Hint: In medical researches, high precision is required.

Soft Voting Classifier
Hard Voting Classifier
Since it is a very critical application, we have to use Soft Voting.

Advantages

Every machine learning classification model has its own advantages and disadvantages. By aggregating many models, we can overcome the disadvantages of each model to generalize the classification model.

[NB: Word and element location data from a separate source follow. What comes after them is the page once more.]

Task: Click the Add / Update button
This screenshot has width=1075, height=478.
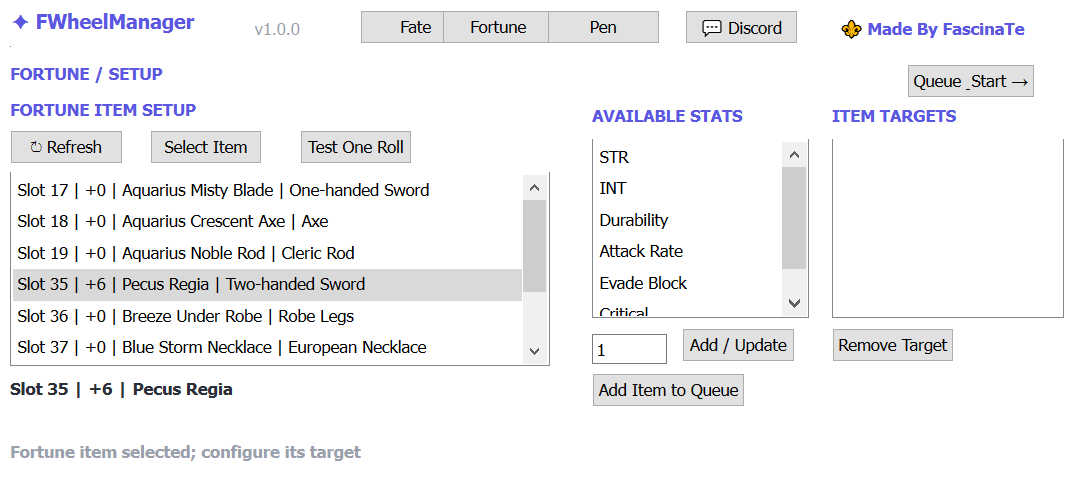Action: 738,345
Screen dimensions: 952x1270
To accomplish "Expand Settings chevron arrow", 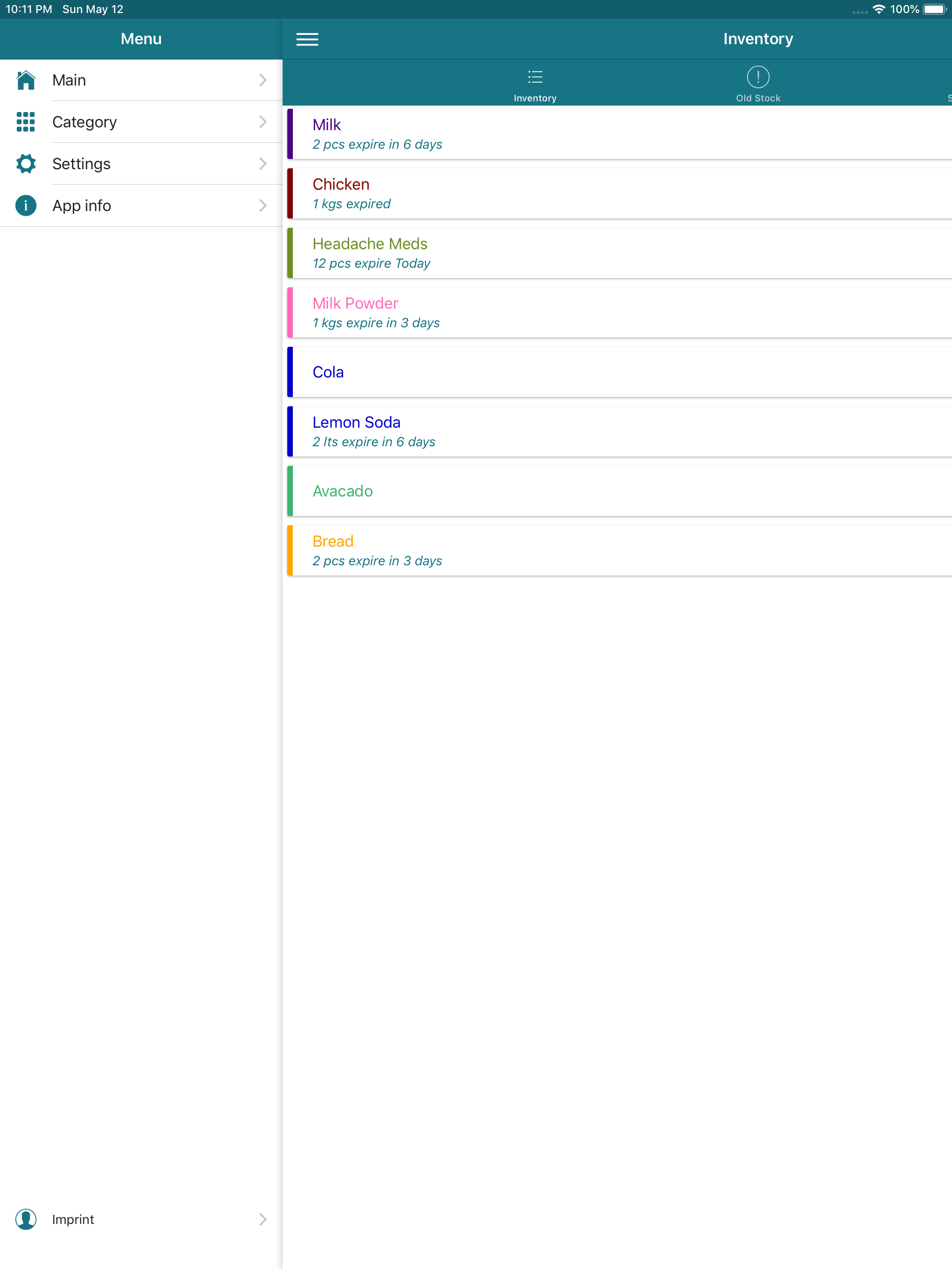I will click(262, 164).
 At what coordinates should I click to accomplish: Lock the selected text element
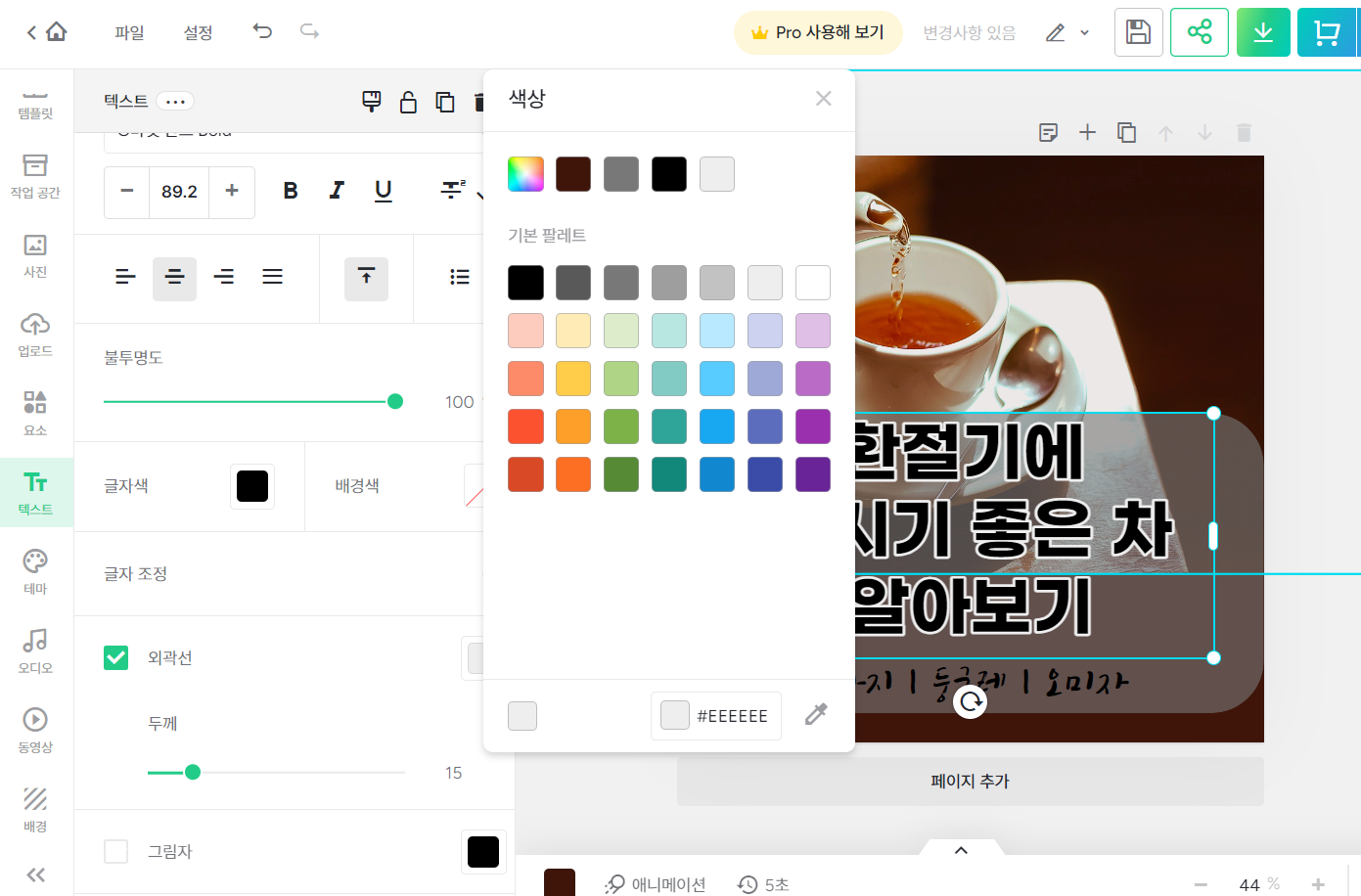(x=408, y=101)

But we have to be careful in choosing the different model. We have to make sure that they do not follow similar mathematical technique.

Conclusion

Voting classifier is a powerful method and can be a very good option when a single method shows bias towards a particular factor. This method can be used to derive a generalized fit of all the individual models. Whenever we feel less confidence on any one particular machine learning model, voting classifier is definitely a go-to option. Its applications ranges from high precision required places such as rocket science, medical science etc. and other conditions where high detailing is not mandatory.